The head of the Institute of International Finance (IIF), Charles Dallara, will on Thursday meet with Prime Minister Lucas Papademos in an effort to seal a preliminary agreement for the technical conditions of a Greek debt swap. On Wednesday Dallara was in Paris and discussed the issue with the main lenders involved.

Government spokesman Pantelis Kapsis stated that Athens wishes to have “completed the negotiations for the debt swap program within this week,” adding that talks are at their most delicate point and that the course of PSI+ and the economic program for the 2013-15 period will determine the survival of the country.

On the other hand, the IIF stated on Wednesday that there remain several technical and legal issues before a deal can be reached.
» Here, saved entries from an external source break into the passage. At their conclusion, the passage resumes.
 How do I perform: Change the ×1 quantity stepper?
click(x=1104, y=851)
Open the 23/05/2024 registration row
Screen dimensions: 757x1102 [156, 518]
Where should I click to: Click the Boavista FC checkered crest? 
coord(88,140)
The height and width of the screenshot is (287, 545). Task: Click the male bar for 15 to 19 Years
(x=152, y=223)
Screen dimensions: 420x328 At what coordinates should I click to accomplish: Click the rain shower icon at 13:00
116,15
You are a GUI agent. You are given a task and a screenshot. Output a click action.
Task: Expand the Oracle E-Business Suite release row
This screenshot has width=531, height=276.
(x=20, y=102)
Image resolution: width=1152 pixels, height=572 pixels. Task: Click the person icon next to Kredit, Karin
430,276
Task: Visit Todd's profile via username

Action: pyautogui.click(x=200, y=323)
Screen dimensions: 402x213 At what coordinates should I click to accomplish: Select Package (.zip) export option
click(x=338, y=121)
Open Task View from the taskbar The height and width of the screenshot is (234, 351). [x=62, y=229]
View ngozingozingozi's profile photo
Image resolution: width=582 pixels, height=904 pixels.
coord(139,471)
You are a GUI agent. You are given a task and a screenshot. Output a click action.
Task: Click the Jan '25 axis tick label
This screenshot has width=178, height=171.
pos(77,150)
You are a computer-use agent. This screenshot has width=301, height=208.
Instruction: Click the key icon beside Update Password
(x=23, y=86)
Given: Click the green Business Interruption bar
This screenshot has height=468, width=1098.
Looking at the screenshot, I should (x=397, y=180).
The main stumbling block is still the interest rate of the new bonds, but the proposal of the involvement of the ECB, too, is now firmly on the table, so as to cover the funding gap which has opened since the figures were compiled in October.

IMF Managing Director Christine Lagarde said the official sector has a key role to play. “The balance between the participation of the private and the public sector is a concerning question,” she said yesterday in Paris. “If the level of Greek debt held by the private sector is not sufficiently renegotiated, then public sector holders of Greek debt should also participate in the efforts.”

The European Commission responded through spokesman Amadeu Altafaj, who said that the European Union’s position on the participation of the official sector has not changed.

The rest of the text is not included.